MADlib Paper Review
I only read the paper The MADlib Analytics Library or MAD Skills, the SQL recently after it has published for almost two years. In short, I like it a lot. Most mainstream relational databases do not support even the most common machine learning tasks like linear regression. In order to run machine learning algorithms on the data inside the databases, one has to first export the data, then use statistics or machine learning tools, e.g. R, to get insight from the data. This is really cumbersome in my opinion. As machine learning becoming more and more common place nowadays. Most major database processing platforms include some kind machine libraries. For example, Mahout for Hadoop and MLlib for Spark. How do we address the apparent machine learning tool gap in relational databases? This paper introduces an implementation of machine libraries inside RDBMS. It builds on top of existing RDBMS, and requires no altering of any of the database internals like storage engine or extra SQL syntax. Some of my observations if taking a closer look.

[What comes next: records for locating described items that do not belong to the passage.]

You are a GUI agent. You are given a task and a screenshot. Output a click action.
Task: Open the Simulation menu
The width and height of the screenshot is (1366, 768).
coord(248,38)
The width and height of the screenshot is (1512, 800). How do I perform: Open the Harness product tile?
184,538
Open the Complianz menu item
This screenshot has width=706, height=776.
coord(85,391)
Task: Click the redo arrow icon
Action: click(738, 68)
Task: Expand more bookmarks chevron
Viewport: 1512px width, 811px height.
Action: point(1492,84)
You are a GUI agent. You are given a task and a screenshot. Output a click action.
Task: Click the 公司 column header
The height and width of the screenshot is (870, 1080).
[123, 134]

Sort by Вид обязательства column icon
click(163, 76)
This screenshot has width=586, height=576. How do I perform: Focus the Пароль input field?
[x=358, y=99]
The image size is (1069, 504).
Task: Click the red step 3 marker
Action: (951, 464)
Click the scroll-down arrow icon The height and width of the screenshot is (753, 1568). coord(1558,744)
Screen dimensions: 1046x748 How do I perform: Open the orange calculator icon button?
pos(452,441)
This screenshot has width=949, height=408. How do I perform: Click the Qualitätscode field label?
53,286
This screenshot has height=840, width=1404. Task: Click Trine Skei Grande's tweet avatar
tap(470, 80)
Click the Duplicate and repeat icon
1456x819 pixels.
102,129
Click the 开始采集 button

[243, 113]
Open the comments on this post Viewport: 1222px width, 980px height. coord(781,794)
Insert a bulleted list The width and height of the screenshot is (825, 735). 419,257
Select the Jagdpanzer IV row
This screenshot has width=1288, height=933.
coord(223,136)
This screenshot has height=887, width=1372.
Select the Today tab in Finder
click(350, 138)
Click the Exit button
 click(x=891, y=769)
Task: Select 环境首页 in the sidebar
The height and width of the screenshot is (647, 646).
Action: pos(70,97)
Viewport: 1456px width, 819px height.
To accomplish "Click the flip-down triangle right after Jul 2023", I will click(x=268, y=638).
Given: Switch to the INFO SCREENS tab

- Some functions like linear regression seem very natural and intuitive to use. However, some functions like LDA does not seem to fit in databases as naturally.
- The implementation relies heavily on the array feature. This is a well supported feature in PostgreSQL but not in some other databases like MySQL and SQL Server. “Array” is actually defined in SQL 2003 standard, and can be very useful in other ways I can image. So I hope the widespread of MADlib or equivalent technologies can drive the adoption of arrays in other major database products; or the other way around.